(Collected data)
====

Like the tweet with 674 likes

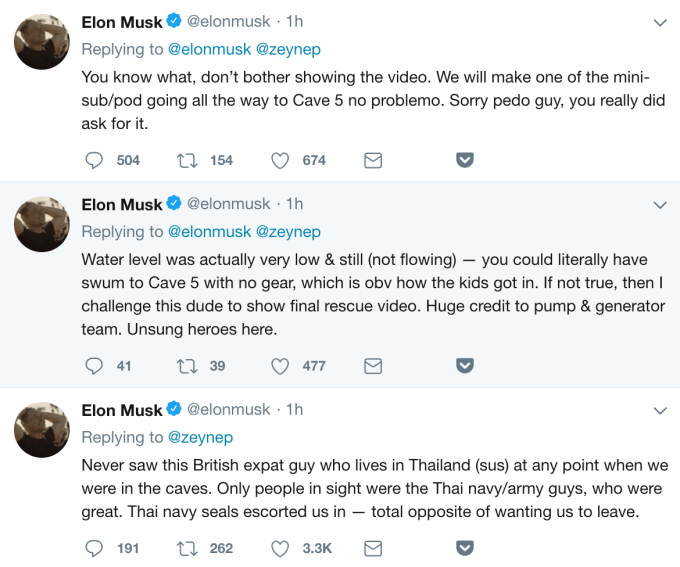pos(281,160)
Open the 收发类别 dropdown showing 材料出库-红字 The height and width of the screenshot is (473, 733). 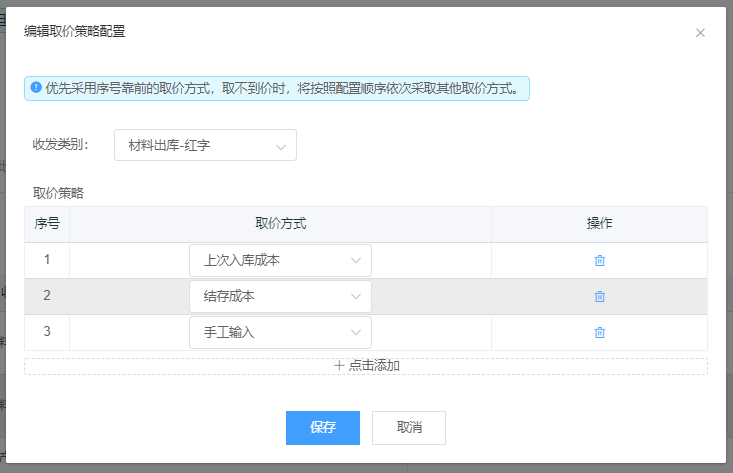coord(205,145)
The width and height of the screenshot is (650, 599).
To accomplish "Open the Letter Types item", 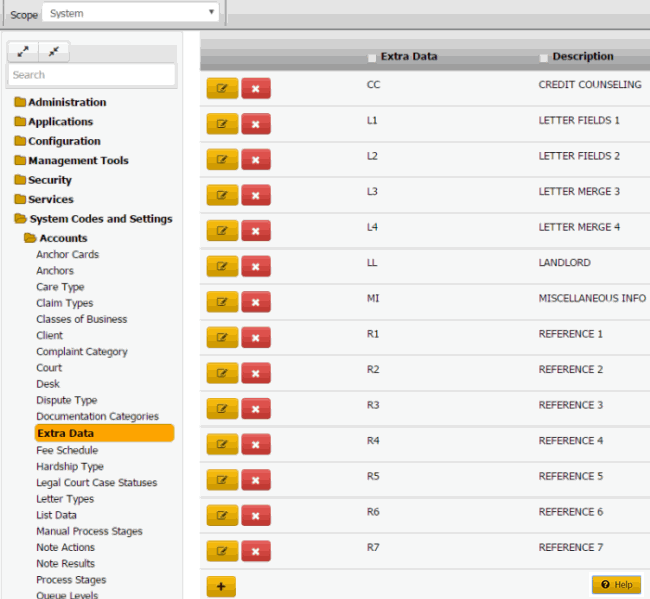I will pyautogui.click(x=65, y=499).
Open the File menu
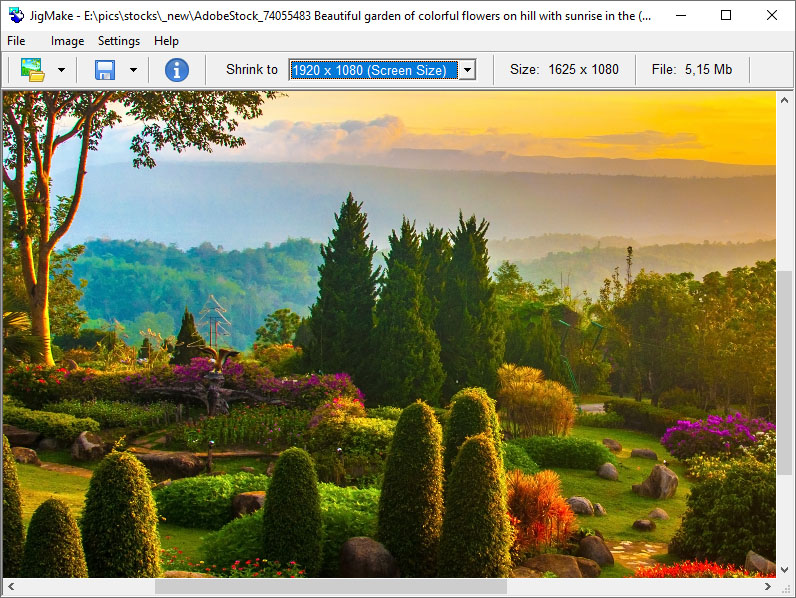This screenshot has width=796, height=598. [16, 41]
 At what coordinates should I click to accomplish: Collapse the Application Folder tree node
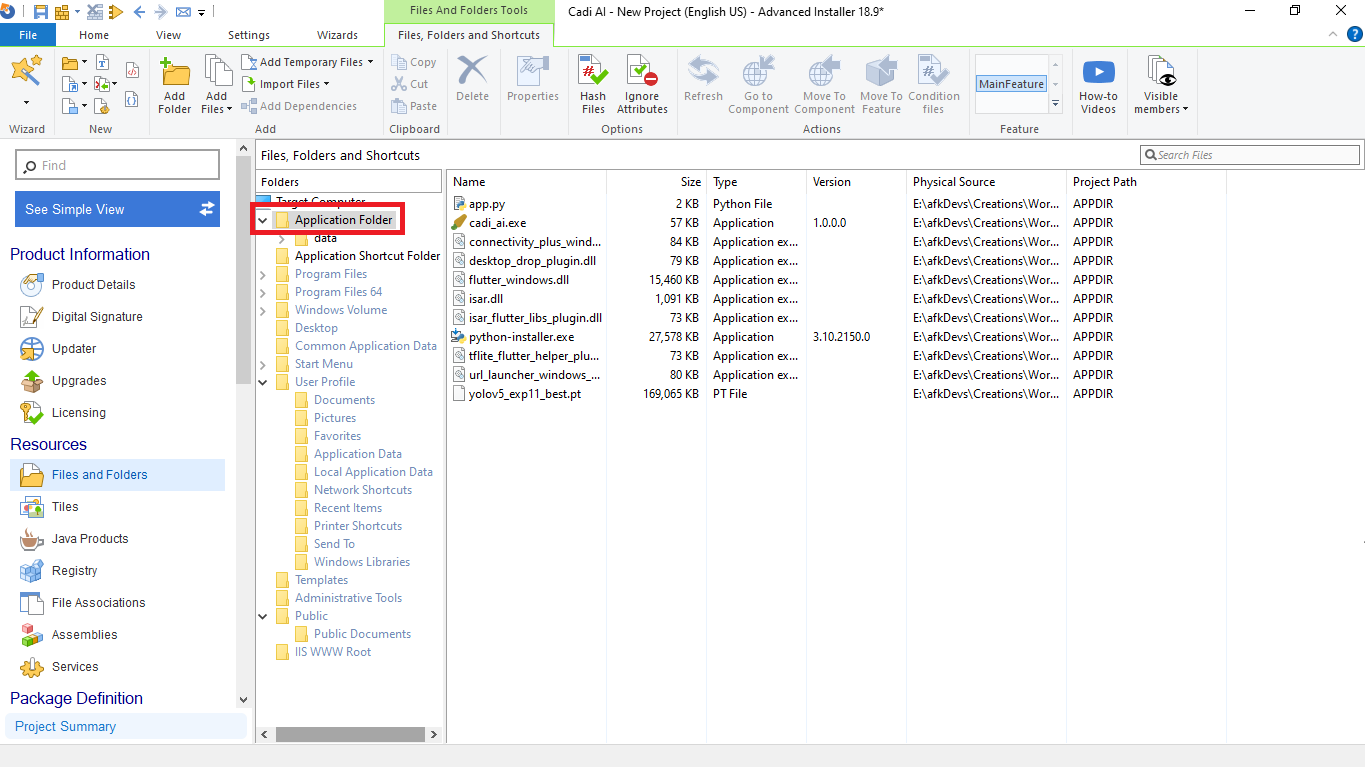[263, 220]
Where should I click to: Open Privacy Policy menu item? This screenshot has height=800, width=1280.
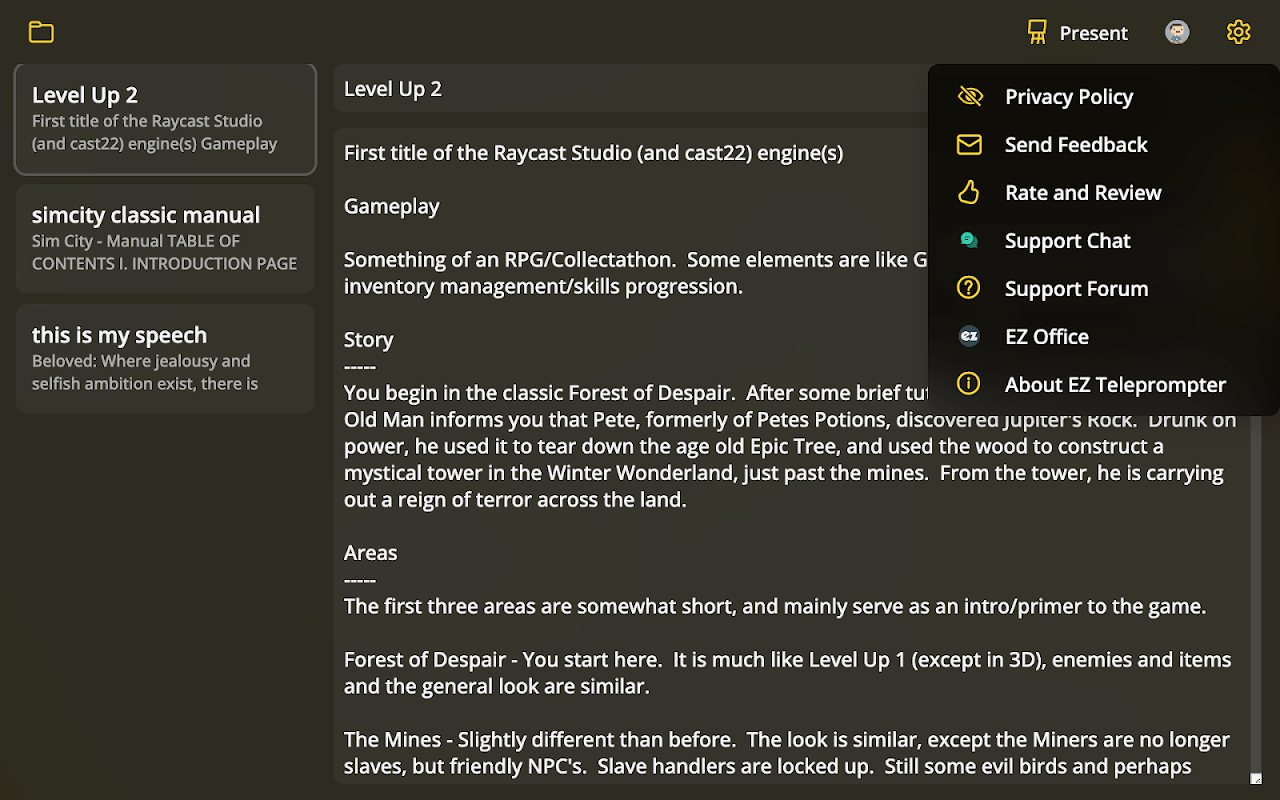pyautogui.click(x=1069, y=97)
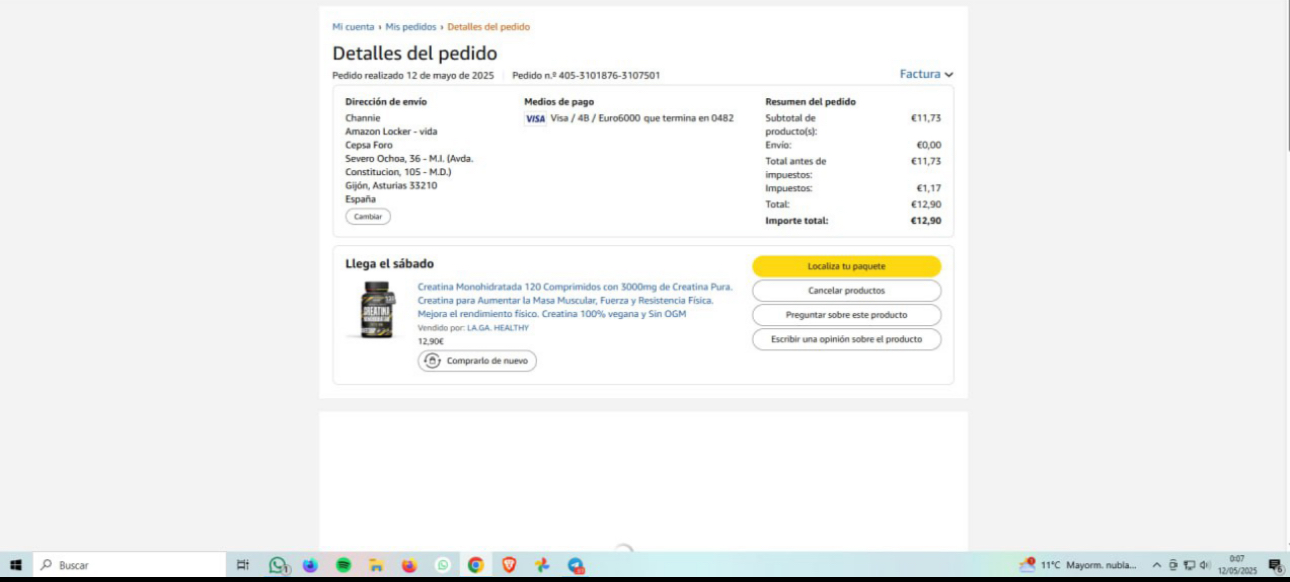Open the notification center icon
This screenshot has width=1290, height=582.
click(1275, 565)
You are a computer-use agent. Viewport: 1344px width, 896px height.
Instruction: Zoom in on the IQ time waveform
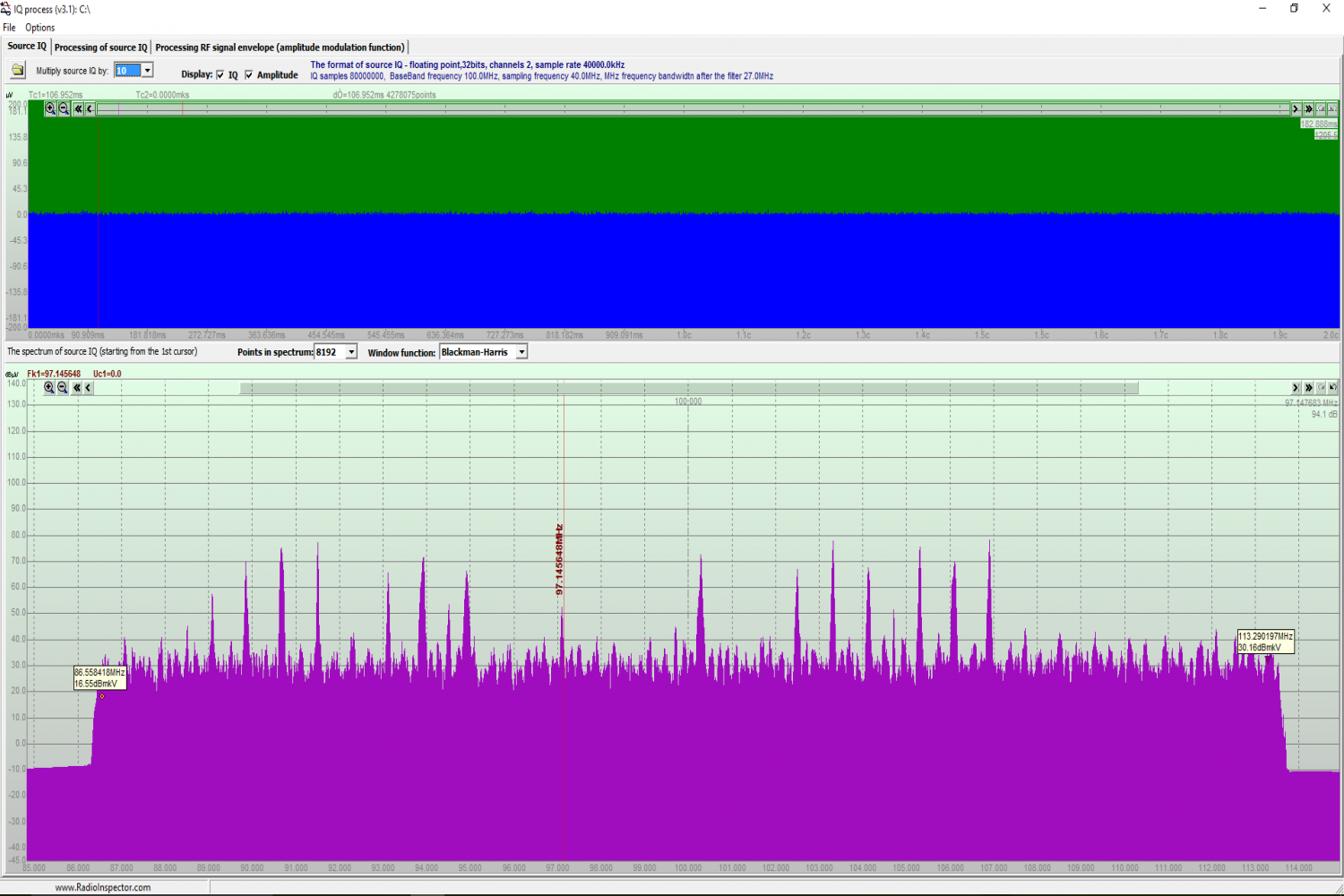[x=50, y=108]
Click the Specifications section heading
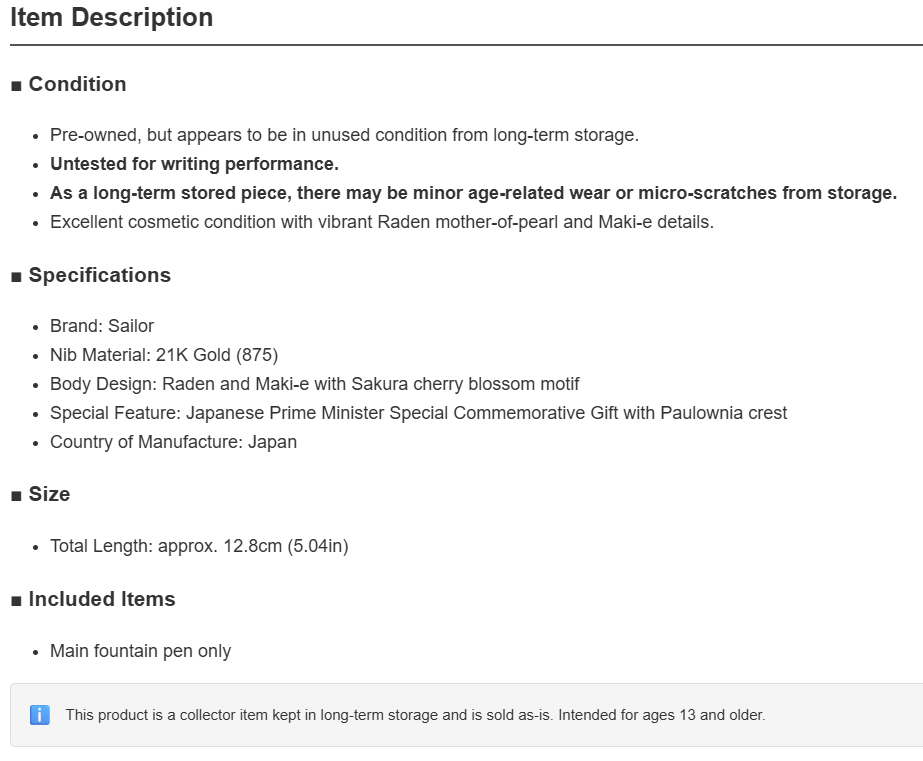Screen dimensions: 923x761 [99, 275]
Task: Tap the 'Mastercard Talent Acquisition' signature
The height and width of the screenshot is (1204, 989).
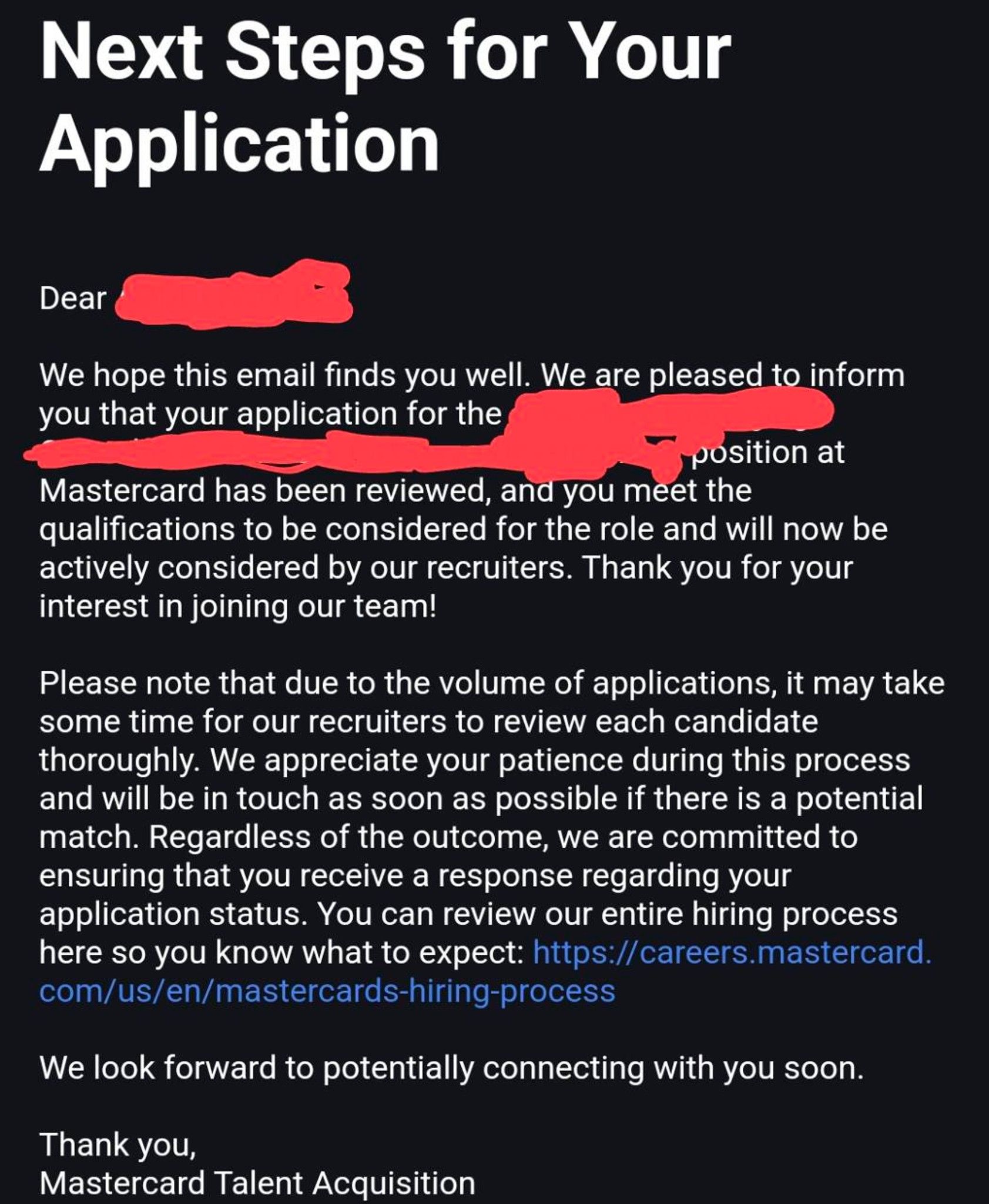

====

PROMPT: Please print exactly the lines from the line containing "Where should I" through the end of the records above, both included, leaving out every picture.

YOUR RESPONSE:
Where should I click to: Open Privacy Policy menu item? This screenshot has height=800, width=1280.
pyautogui.click(x=1069, y=97)
Open the notification center icon
This screenshot has width=1290, height=582.
click(1275, 565)
You are a computer-use agent. Viewport: 1344px width, 896px height.
Instruction: Zoom in on the IQ time waveform
[x=50, y=108]
Click the Specifications section heading
Screen dimensions: 923x761 [99, 275]
Task: Tap the 'Mastercard Talent Acquisition' signature
The height and width of the screenshot is (1204, 989).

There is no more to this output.